HRAs and FSAs: As noted above, there is no broad exclusion for HRAs or health FSAs. However, certain HRAs and FSAs may be able to escape this requirement if they are considered to be excepted benefits. In general:

  • As the annual value typically exceeds $500, HRAs generally will not be considered excepted benefits.

  • HRAs are not subject to separate fees, provided they are integrated with another self- insured plan that provides major medical coverage sponsored by the same plan sponsor.

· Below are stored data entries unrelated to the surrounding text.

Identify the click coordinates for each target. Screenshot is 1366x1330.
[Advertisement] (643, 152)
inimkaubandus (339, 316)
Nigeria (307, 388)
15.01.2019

  • HRAs that are integrated with an insured group health plan are subject to separate fees, even if the same plan sponsor sponsors both plans.

  • Health FSAs are not subject to fees, provided they are “excepted benefits” under HIPAA as is usually the case (i.e., the employer does not make a contribution towards the FSA, the employee has other coverage available under the employer’s group health plan, and that other coverage is not limited to “excepted benefits.”)

  • For health FSAs or HRAs that are subject to fees, plan sponsors can assume one covered life for each employee with an HRA and for each employee with a health FSA that is not an excepted benefit.

The Obama administration continues to issue regulations implementing healthcare reform

according to the original timetable set out under the 2010 law. Accordingly, employers are advised to continue to monitor healthcare reform developments. Should you have questions about this or any aspect of federal health insurance reform, contact your Conner Strong & Buckelew account representative toll free at 1-877-861-3220. For a complete list of Legislative Updates issued by Conner Strong & Buckelew, visit our online Resource Center.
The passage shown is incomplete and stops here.